Jesus, he was personal, but even with Jesus I had this picture of an impotent but compassionate older brother. He cared but wasn’t really able to do anything to ease my suffering. He was the source of my salvation. He had died, after all, for the sin of the world. But I still had to atone for my sin. It was all so very abstract and convoluted. As I write this I wonder why I even remained a Christian. There is no hope in the picture I carried. I lived a life that was driven by fear, hard work and a lack of hope. How dismal. How…sad.

I survived adolescence and went off to college. Where I learned more about how theologians viewed God. But I also learned that the god of my childhood was not really God. Through therapy and some spirit deep crying out I started to replace this faulty view of God with something more true. More real. The Holy Spirit started to woo me in ways I couldn’t see then but can see clearly now. This kept me from walking away from a faith bruised and battered by life. It gave me something to cling to when I married and moved over 2000 miles from everything and everyone I ever knew.

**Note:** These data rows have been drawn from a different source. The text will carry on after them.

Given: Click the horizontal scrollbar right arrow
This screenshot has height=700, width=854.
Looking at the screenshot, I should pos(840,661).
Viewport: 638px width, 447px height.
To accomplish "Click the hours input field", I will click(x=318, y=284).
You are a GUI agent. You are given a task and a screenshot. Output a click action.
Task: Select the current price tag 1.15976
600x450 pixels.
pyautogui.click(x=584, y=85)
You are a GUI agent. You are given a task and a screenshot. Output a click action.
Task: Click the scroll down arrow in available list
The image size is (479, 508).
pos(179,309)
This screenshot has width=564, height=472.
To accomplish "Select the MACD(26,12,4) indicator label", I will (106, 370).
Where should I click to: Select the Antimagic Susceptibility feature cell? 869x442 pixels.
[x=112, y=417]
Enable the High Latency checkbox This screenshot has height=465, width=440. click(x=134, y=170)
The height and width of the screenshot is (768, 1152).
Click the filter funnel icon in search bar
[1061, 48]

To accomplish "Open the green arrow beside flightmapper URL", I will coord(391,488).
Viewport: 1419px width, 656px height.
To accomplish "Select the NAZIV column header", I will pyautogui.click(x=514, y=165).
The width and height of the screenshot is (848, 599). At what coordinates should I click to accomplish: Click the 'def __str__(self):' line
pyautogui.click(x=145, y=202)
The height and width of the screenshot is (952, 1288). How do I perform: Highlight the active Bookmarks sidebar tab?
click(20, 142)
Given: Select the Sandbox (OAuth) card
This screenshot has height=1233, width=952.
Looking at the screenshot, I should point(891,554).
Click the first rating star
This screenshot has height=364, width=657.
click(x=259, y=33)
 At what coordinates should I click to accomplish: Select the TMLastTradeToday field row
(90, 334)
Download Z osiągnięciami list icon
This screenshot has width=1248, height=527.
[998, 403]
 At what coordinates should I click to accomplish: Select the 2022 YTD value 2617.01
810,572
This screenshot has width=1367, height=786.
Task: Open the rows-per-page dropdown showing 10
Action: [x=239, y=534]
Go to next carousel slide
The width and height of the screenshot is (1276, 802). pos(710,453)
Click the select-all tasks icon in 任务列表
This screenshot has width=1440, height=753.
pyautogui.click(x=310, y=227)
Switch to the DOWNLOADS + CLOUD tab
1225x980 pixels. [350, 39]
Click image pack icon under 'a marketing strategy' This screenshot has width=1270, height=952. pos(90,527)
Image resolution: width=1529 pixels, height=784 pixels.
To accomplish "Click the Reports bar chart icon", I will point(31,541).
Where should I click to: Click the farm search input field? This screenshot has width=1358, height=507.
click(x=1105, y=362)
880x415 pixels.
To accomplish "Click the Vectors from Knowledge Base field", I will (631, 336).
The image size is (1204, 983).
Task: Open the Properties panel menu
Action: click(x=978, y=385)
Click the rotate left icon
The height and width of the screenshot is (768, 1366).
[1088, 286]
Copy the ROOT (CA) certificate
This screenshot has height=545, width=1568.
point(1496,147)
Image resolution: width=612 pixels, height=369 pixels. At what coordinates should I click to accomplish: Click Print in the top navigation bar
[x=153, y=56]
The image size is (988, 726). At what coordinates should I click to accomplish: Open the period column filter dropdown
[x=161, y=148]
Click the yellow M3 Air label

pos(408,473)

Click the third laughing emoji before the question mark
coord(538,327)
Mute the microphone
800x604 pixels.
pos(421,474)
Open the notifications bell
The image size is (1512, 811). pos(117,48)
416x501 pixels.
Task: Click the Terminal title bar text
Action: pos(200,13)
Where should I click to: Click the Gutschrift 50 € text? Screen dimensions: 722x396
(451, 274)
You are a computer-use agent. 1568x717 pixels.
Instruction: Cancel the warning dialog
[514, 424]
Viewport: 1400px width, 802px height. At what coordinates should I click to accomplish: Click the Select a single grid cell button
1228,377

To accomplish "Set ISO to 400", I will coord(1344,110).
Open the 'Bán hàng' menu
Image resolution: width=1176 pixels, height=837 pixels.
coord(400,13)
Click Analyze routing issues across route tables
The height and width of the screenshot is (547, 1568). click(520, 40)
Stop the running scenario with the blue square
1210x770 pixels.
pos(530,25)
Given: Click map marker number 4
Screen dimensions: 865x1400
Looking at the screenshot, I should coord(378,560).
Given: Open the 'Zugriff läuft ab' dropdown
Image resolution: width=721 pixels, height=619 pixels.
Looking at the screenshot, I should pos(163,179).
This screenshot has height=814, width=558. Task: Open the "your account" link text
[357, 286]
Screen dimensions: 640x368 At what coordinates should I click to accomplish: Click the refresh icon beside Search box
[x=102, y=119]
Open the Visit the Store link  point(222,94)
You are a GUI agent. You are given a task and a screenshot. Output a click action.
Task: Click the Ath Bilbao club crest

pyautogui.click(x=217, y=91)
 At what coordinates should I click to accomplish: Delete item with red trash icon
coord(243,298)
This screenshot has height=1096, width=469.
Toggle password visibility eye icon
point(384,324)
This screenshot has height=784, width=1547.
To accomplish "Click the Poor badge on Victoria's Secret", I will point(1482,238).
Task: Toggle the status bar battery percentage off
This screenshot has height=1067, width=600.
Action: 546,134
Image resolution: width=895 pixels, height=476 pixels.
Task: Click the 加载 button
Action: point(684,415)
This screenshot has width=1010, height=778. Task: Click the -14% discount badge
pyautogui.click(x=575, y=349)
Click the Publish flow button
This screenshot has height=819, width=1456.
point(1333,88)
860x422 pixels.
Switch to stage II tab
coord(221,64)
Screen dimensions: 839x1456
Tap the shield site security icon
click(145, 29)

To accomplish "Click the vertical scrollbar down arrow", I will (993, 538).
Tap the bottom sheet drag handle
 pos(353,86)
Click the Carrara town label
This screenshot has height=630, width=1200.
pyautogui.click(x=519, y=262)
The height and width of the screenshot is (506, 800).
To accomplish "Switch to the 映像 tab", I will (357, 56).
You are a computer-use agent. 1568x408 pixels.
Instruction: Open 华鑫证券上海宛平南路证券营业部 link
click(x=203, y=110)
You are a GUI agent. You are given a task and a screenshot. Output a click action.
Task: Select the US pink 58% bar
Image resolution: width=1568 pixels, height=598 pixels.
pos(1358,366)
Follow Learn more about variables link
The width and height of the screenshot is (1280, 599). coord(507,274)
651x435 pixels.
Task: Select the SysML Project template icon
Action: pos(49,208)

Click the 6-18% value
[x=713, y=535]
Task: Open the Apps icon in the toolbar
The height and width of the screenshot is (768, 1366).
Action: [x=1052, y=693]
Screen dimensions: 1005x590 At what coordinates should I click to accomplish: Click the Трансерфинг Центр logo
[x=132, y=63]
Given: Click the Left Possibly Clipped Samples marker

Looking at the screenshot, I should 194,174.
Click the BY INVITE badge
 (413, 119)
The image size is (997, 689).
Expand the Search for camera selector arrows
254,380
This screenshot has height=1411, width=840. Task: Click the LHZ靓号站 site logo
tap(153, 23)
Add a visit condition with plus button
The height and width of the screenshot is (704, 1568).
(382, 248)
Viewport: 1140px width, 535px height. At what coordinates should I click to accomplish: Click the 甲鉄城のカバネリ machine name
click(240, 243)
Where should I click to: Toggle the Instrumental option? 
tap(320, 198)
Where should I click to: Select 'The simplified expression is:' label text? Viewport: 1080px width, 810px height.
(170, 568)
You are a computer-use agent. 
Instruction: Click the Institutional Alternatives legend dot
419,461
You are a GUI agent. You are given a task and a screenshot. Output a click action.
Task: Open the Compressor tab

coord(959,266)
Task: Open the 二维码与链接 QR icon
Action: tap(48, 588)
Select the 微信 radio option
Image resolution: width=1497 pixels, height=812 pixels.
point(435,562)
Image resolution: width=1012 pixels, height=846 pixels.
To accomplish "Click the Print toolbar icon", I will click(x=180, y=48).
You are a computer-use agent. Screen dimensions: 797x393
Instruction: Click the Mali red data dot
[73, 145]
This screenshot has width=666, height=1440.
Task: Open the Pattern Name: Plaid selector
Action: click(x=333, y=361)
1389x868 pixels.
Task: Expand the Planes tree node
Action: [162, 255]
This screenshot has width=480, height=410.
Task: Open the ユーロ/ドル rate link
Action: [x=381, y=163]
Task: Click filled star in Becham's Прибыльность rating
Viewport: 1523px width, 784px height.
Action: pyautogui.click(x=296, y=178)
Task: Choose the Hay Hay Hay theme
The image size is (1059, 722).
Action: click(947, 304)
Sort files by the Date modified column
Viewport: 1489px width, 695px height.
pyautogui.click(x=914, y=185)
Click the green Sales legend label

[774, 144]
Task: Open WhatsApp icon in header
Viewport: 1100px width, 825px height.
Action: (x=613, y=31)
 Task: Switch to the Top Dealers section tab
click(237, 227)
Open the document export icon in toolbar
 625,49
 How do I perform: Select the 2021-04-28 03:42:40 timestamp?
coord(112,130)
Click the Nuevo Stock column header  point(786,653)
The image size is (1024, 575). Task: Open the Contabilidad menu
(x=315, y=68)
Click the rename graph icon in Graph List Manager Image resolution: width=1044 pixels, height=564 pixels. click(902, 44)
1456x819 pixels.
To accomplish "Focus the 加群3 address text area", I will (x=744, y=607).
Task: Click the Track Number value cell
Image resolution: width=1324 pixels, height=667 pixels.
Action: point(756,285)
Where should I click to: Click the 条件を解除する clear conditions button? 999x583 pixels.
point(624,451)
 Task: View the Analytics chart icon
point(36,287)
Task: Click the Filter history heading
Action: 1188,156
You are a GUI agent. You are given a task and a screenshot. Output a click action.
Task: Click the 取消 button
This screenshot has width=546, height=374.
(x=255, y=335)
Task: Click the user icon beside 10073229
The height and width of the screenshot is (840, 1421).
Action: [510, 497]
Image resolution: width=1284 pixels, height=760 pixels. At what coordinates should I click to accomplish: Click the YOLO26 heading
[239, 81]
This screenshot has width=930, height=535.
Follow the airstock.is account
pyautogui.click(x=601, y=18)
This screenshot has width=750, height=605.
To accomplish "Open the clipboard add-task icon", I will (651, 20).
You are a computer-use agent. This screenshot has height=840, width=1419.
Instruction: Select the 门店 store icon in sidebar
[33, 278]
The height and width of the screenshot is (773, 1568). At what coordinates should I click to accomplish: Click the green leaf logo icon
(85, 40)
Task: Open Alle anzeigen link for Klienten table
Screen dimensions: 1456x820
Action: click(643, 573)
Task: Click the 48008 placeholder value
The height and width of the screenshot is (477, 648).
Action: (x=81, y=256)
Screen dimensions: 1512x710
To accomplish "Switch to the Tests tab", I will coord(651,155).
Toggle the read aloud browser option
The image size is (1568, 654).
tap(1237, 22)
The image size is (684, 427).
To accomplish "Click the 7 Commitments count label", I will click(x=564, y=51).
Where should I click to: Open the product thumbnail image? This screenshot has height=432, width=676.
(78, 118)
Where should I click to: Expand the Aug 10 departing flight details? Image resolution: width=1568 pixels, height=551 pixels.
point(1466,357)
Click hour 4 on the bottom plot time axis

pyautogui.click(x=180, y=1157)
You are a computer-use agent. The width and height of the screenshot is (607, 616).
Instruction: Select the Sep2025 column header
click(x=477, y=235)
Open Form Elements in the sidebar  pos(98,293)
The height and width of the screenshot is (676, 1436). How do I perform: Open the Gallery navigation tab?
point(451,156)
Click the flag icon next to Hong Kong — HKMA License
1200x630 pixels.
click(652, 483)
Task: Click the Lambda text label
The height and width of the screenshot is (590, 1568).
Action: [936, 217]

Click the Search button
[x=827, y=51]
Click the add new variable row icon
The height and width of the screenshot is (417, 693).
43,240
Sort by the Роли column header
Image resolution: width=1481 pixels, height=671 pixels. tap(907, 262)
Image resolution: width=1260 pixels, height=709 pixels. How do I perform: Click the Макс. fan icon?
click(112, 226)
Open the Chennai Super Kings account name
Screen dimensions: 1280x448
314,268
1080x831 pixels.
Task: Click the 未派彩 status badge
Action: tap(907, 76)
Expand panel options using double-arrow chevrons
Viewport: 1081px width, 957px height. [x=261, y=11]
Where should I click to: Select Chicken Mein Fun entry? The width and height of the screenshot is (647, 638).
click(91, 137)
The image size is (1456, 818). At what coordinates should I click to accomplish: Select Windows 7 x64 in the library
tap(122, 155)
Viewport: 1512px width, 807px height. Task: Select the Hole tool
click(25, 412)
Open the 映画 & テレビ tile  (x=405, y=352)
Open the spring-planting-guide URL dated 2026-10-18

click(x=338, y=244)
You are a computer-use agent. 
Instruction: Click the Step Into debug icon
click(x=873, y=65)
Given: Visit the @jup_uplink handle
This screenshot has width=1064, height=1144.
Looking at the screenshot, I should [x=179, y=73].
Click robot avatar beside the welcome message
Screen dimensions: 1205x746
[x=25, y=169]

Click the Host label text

I still have an image problem. I have learned in the last two years more about who God is, who the Trinity is and who God wants to be for me. I still cling to some of my religious misconceptions like a child clings to a security blanket she no longer needs and is no longer useful. It’s familiar. To let go means to let go of the false sense of security it brings. But I am learning to let go.

Right now I am fasting and seeking God’s face. He’s slow to speak, or else I’m slow to listen. I am relearning about gratitude and thanksgiving. Two critical elements in the Christian life and the life of the prophet. I am learning what it is to be myself. Who I really am in Heaven so I can live the life God has been wanting for me all along.

It’s not easy, letting go of resentments, fear, false pictures of a false god. But if I’m going to move forward I must.  I need this if I’m going to live in peace and joy and with compassion.  I want to know God, truly know him. I can’t do that with my past hanging like a milestone about my neck. Can you?